**Data supplied:**
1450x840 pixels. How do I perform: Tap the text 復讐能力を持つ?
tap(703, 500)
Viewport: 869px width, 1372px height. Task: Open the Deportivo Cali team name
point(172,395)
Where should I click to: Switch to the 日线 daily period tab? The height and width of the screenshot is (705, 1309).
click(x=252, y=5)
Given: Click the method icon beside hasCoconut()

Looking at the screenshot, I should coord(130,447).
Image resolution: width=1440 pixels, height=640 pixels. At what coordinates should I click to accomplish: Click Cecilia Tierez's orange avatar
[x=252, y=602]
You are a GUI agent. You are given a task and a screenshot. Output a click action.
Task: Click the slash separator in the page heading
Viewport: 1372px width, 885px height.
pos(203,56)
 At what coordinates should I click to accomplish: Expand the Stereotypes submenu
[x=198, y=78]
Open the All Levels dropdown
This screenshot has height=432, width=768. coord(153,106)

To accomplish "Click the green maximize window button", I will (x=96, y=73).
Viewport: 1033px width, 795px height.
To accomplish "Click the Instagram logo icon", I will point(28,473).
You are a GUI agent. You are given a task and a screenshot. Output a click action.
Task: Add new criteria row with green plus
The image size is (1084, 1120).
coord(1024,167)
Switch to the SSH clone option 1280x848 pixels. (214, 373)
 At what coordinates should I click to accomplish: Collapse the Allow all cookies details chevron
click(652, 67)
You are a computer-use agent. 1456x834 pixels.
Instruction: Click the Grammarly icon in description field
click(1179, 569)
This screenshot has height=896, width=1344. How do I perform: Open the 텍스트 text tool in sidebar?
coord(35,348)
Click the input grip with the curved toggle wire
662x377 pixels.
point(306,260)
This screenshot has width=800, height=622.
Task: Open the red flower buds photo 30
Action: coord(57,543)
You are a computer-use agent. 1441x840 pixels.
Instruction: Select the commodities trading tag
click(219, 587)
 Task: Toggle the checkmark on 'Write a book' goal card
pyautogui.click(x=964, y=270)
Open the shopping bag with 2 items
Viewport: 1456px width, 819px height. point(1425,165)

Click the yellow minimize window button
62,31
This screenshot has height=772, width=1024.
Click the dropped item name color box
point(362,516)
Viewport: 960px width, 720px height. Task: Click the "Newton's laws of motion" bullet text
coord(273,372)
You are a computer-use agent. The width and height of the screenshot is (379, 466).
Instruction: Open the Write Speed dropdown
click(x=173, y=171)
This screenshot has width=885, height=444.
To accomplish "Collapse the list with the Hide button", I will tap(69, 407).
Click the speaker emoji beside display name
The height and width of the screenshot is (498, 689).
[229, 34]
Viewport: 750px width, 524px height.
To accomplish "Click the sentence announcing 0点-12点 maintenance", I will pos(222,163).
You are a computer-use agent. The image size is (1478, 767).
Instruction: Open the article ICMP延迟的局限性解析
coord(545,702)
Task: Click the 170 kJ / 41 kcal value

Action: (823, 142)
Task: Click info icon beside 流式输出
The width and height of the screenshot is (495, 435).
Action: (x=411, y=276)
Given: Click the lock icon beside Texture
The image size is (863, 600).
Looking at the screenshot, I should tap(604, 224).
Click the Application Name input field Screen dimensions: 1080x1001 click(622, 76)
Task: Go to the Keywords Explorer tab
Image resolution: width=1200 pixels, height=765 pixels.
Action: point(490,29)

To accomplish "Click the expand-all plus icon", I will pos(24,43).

**About this task:**
Lines from the one containing "The height and width of the screenshot is (498, 689)." through the end of the entries above must be copied exactly; include both ends and no other lines.

**Your solution:**
The height and width of the screenshot is (498, 689).
[229, 34]
Viewport: 750px width, 524px height.
To accomplish "Click the sentence announcing 0点-12点 maintenance", I will pos(222,163).
You are a computer-use agent. The image size is (1478, 767).
Instruction: Open the article ICMP延迟的局限性解析
coord(545,702)
Task: Click the 170 kJ / 41 kcal value

Action: (823, 142)
Task: Click info icon beside 流式输出
The width and height of the screenshot is (495, 435).
Action: (x=411, y=276)
Given: Click the lock icon beside Texture
The image size is (863, 600).
Looking at the screenshot, I should tap(604, 224).
Click the Application Name input field Screen dimensions: 1080x1001 click(622, 76)
Task: Go to the Keywords Explorer tab
Image resolution: width=1200 pixels, height=765 pixels.
Action: point(490,29)

To accomplish "Click the expand-all plus icon", I will pos(24,43).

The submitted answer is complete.